Slimm is in a mood. He hasn’t had his coffee or his sausage biscuit, and it is cold outside. Slimm doesn’t do well when cold, hungry, and decaffeinated.
We are running a call for a “sick person” who “doesn’t feel well” at an office building. Your typical Monday morning call. “Please. I don’t want to be at work either” Slimm mutters as we get out of the ambulance.
We make our way to the patient. She wants to go to a hospital 30 miles away, past 5 other hospitals that are perfectly capable of handling her lack of a medical problem. Coincidentally, the hospital of her choice is around the corner from her home. The patient is playing opossum, which is absolutely fine with us.
As we leave, we get accosted. By a security guard.

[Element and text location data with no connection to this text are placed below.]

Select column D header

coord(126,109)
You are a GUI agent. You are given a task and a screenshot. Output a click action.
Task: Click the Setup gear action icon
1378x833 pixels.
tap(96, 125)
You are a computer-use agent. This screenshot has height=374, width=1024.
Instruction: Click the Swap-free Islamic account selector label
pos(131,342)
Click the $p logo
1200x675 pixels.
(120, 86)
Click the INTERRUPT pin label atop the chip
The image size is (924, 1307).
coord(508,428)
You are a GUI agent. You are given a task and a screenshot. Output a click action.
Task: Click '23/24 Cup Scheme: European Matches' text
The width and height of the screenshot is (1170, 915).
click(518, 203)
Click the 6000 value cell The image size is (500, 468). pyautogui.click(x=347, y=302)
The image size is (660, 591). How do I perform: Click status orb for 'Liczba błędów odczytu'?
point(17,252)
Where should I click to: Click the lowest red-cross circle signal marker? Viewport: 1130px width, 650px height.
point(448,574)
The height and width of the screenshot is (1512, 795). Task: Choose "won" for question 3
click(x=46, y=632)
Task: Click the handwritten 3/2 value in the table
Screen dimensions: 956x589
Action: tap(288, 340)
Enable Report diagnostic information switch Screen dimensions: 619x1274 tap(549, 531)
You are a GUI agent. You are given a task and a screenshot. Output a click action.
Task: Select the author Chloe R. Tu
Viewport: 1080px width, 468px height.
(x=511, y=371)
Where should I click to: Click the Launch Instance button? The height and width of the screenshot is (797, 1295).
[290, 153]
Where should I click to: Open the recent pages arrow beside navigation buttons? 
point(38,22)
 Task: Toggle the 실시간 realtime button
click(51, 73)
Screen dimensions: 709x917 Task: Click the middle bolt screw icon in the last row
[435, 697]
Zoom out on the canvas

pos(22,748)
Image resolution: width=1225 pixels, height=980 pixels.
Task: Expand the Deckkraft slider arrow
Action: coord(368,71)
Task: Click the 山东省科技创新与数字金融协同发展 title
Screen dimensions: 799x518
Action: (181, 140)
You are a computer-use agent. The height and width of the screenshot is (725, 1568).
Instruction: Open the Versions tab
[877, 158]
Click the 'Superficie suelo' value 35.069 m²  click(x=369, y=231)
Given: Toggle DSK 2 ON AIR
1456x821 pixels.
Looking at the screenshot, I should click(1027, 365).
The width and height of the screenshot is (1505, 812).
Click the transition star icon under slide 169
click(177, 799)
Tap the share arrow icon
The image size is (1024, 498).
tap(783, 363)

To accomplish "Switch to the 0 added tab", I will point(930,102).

“What’s going on? What is wrong with her?”
Slimm responds. “Nothing, ma’am.”
“Is she going to the hospital? What hospital are you going to? What’s wrong with her?” She even has a clipboard in her hand, a pen perfectly poised to record the details of her exciting shift.
“We really can’t tell you anything, ma’am.”
“You have to tell me, I need to put it in my report. I’m in charge of security here.”
Slimm stops walking as a fireman and I continue walking with the patient through a lobby. His voice rises, and we are still able to hear him.
“Fine. She has NUNNYAtitis, her condition can be described as NUNNYA, and we are taking her to NUNNYA Medical Center. Put that in your report.”